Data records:
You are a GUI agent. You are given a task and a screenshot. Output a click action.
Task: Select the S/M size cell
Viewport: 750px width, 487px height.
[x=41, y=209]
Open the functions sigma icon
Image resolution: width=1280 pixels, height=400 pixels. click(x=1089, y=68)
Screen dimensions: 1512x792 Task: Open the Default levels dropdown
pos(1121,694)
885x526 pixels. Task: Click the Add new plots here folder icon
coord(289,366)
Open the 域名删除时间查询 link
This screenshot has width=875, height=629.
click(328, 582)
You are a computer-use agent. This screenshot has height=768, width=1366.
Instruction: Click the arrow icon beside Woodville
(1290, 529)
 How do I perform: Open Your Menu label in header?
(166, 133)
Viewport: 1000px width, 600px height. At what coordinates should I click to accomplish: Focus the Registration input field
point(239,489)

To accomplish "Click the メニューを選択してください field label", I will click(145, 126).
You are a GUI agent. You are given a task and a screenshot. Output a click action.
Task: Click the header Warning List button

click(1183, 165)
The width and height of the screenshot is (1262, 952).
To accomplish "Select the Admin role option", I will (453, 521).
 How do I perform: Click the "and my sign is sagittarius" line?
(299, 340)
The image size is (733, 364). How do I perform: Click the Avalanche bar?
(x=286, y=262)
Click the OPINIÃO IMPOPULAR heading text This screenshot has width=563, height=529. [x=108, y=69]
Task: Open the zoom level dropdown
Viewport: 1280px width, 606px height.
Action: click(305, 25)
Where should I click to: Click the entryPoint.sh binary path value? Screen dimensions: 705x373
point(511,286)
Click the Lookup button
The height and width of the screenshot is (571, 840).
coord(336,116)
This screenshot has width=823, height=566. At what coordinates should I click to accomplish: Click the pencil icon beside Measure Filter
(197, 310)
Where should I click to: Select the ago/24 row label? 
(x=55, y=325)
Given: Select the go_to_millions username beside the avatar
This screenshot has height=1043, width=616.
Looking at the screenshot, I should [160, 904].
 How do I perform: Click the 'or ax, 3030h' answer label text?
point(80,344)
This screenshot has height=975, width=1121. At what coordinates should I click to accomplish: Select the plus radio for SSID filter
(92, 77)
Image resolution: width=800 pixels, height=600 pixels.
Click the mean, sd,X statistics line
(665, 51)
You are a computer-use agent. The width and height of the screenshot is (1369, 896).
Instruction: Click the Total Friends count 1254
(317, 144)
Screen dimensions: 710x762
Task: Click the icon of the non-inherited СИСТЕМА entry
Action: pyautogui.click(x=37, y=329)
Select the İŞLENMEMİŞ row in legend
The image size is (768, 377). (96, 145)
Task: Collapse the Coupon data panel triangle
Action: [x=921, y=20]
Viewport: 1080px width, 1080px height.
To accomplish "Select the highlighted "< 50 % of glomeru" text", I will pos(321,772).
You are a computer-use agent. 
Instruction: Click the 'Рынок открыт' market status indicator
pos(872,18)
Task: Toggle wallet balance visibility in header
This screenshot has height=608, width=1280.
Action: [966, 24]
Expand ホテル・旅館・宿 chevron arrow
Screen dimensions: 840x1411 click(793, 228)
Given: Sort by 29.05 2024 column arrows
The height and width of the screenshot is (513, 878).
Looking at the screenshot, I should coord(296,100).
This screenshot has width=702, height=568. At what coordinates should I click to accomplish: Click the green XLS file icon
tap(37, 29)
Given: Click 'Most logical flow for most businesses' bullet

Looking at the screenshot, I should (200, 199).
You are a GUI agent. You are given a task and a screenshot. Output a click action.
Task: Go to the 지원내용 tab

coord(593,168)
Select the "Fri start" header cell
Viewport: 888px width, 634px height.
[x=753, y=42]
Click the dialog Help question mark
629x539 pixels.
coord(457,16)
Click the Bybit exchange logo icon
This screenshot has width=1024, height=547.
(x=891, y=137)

# EXERCISE PROMPT
Return each line from the data where the string "computer" can be found.

# WRITTEN ANSWER
You are a computer-use agent. This screenshot has height=768, width=1366.
You are a computer-use agent. The width and height of the screenshot is (1369, 896).
You are a computer-use agent. 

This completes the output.